WASHINGTON — Teens increasingly are getting high on legal painkillers and mood stimulants, and are turning to cough syrup as well, a government survey has found.
The annual study by the National Institute on Drug Abuse, conducted by the University of Michigan, showed mixed results in the nation's longtime campaign against drug abuse by teenagers.
It found that though fewer teens overall drank alcohol or used illegal drugs in the last year, a small but growing number were popping prescription painkillers like OxyContin and Vicodin, and stimulants like Ritalin.
As many as one in 14 high school seniors said they used cold medicine "fairly recently" to get high, the study found.

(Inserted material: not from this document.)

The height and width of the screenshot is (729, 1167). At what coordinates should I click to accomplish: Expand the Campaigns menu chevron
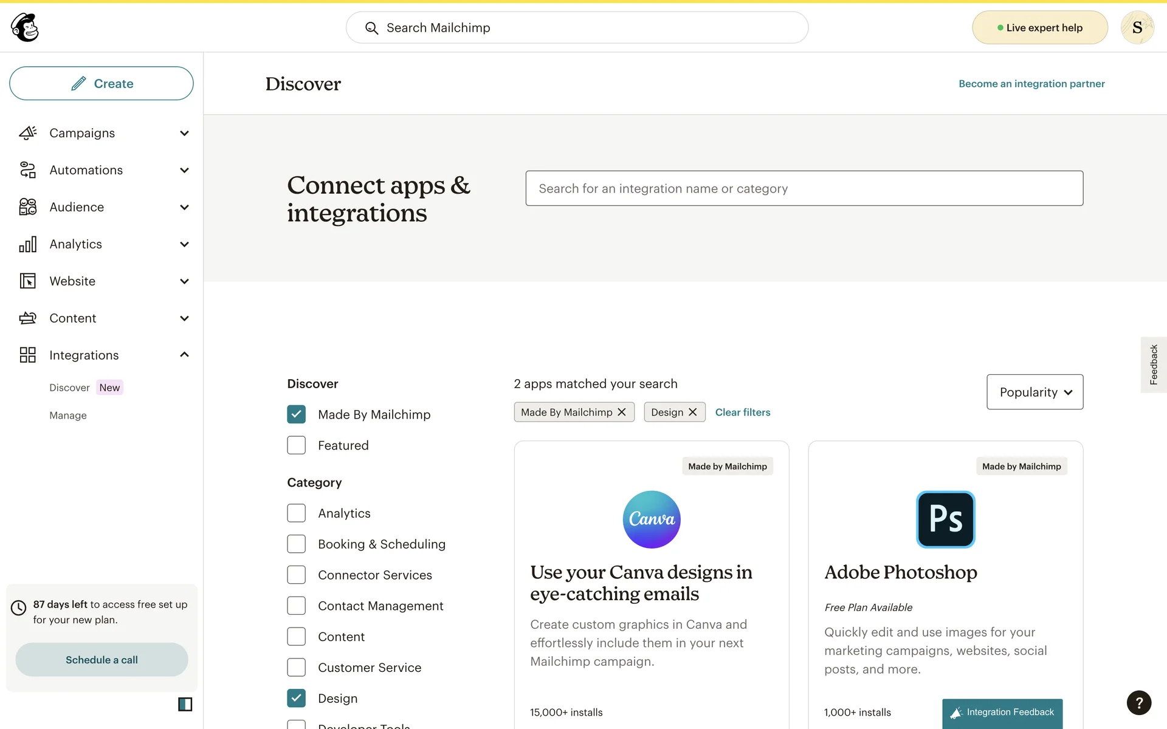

It was the first year that the government tracked how often teens reportedly got high on over-the-counter cough and cold remedies.
The study found that about one in 10 high school seniors had abused the painkiller Vicodin. John P. Walters, director of the White House Office of National Drug Control Policy, said teens may be raiding their parents' medicine cabinets.
The rise in prescription drug abuse was a troubling conclusion in a study that Walters described as good news overall because of the drop in teen use of alcohol, cigarettes, marijuana and other illicit substances.
An estimated 840,000 fewer teens reported using illegal drugs now compared with five years ago, he said.
The 32nd annual study surveyed 50,000 students in the eighth, 10th and 12th grades at more than 400 schools nationwide.